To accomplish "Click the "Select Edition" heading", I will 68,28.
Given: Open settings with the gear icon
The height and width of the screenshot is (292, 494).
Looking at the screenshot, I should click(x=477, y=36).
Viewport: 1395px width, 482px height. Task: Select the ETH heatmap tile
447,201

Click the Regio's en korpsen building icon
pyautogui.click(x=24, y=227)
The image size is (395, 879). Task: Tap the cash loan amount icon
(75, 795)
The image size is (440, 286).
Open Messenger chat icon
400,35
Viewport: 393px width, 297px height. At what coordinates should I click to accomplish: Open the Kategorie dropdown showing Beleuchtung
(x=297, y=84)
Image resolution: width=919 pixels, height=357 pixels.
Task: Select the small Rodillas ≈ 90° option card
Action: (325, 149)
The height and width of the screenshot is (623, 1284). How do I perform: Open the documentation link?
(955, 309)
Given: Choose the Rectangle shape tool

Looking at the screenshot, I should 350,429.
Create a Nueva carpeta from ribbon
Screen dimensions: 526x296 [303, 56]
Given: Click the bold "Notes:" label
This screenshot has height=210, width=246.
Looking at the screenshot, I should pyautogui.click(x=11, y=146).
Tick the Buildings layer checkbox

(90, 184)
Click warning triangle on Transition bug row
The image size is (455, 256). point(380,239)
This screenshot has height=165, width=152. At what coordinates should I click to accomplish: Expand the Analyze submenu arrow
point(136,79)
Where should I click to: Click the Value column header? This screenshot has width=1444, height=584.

**WHAT NEEDS TO BE DONE:** The lines from the one holding "Click warning triangle on Transition bug row" to the final line of the entries, both included, are what should be output, exactly and alone.

**SOLUTION:**
Click warning triangle on Transition bug row
The image size is (455, 256). point(380,239)
This screenshot has height=165, width=152. At what coordinates should I click to accomplish: Expand the Analyze submenu arrow
point(136,79)
Where should I click to: Click the Value column header? This screenshot has width=1444, height=584.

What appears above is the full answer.